COTTON PRICES: 2010 HAS ALSO BEEN VERY KIND TO THE NATION'S COTTON GROWERS. THIS WEEK, MARCH FUTURES CLIMBED TO NEARLY A $1.60 A POUND...ANOTHER RECORD HIGH. THE QUESTION - WILL THESE INCREDIBLE PRICES ALTER THE ACREAGE EQUATION IN 2011? THE HEAD OF THE NATIONAL COTTON COUNCIL SAYS MANY FACTORS ARE AT PLAY...

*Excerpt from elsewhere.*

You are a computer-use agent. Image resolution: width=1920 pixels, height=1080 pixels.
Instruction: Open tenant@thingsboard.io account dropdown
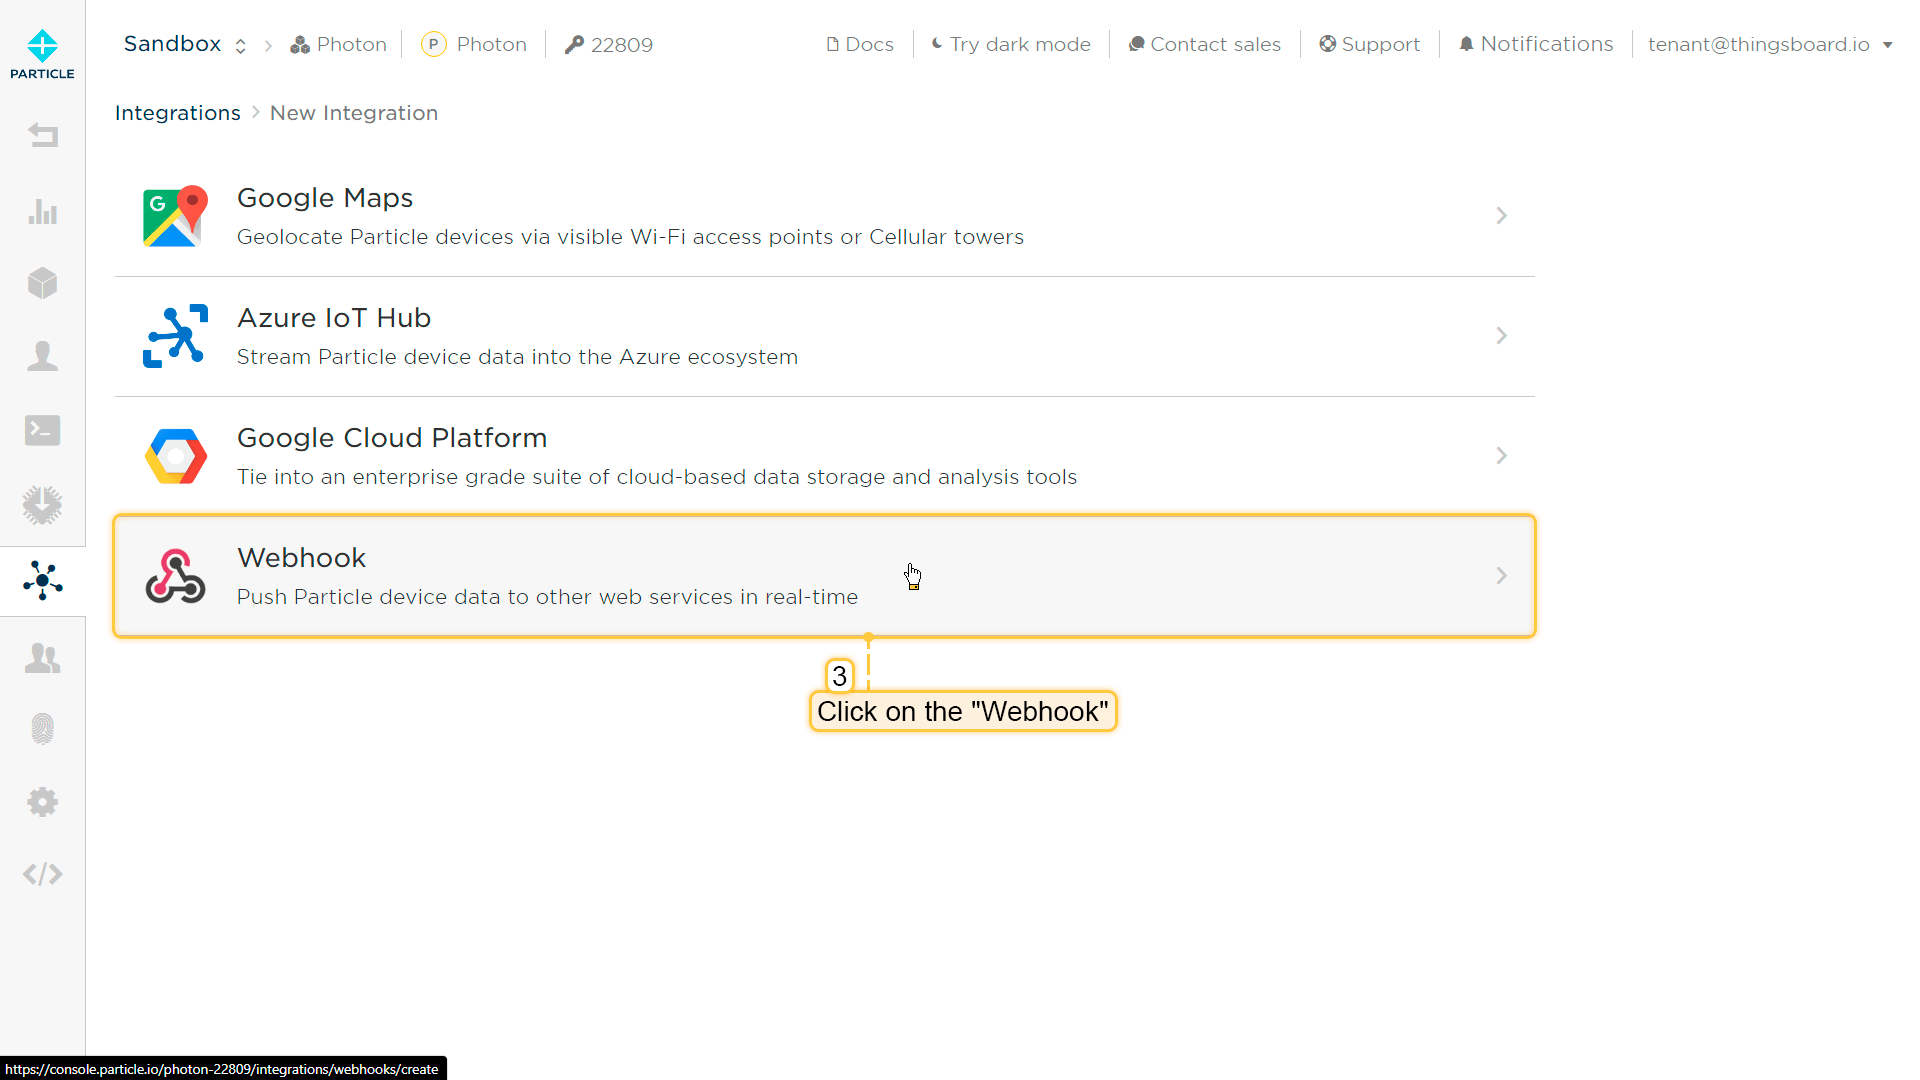[1769, 44]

ULTIMATE FARM QUEST; RUPP:  LAST WEEK ON U.S. FARM REPORT WE FEATURED TWO FARMERS WHO TOOK PART IN A PROJECT TITLED "THE ULTIMATE FARM QUEST". WE RECEIVED LOTS OF VIEWER FEEDBACK - ALL REQUESTING MORE SPECIFIC DETAILS AS TO WHAT THE GROWERS LEARNED FROM THE PROCESS. THIS WEEK, WE'RE GOING TO DO JUST THAT - BEGINNING WITH DOUG AND NANCY RUPP OF STRYKER, OHIO. WES MILLS BRINGS US THE RUPP'S RESPONSE. WHEN IT COMES TO MARKETING, THEY TELL US CHIP FLORY SHOWED THEM HOW TO ANALYZE BASIS IMPROVEMENTS OVER TIME AND HOW TO BETTER UTILIZE HEDGE-TO-ARRIVE CONTRACTS. THEY SAY BOTH EXERCISES ADDED MAJOR DOLLARS TO THEIR BOTTOM LINE. FOR FARM MANAGEMENT, THE RUPP'S SAY BARRY WARD OF OHIO STATE BROUGHT THEM DECISION-MAKING MODELS THAT ALLOWED THEM TO DETERMINE EXACTLY WHAT TYPE OF FERTILIZER AND GRAIN SYSTEMS THEY WILL NEED OVER THE NEXT FEW YEARS. THE MODELS COVERED EVERYTHING FROM PAYBACK PERIOD TO PROFITABILITY. AND IN THE FIELDS, THE RUPP'S SAY WHAT THEY LEARNED MOST FROM AGRONOMIST MISSY BAUER WAS THE DEVELOPMENT OF SOIL TESTING ZONES AND HOW TO WRITE PRESCRIPTIONS FOR VARIABLE FERTILIZER AND SEED REPLACEMENT. THEY ALSO NOTE THE USE OF INFRARED IMAGING HELPED THEM DISCOVER MAJOR AREAS OF COMPACTION. BASED ON THAT INFORMATION, THEY'VE ORDERED A NEW PLANTER THEY BELIEVE WILL CUT 10,000 POUNDS OFF THE WEIGHT OF THE PLANTER AND THE TRACTOR. IF THEIR CALCULATIONS ARE CORRECT, THE PRODUCTIVITY GAIN WILL PAY FOR THE NEW EQUIPMENT IN JUST THREE YEARS...A 33% RETURN ON THEIR INVESTMENT. I'M WES MILLS REPORTING.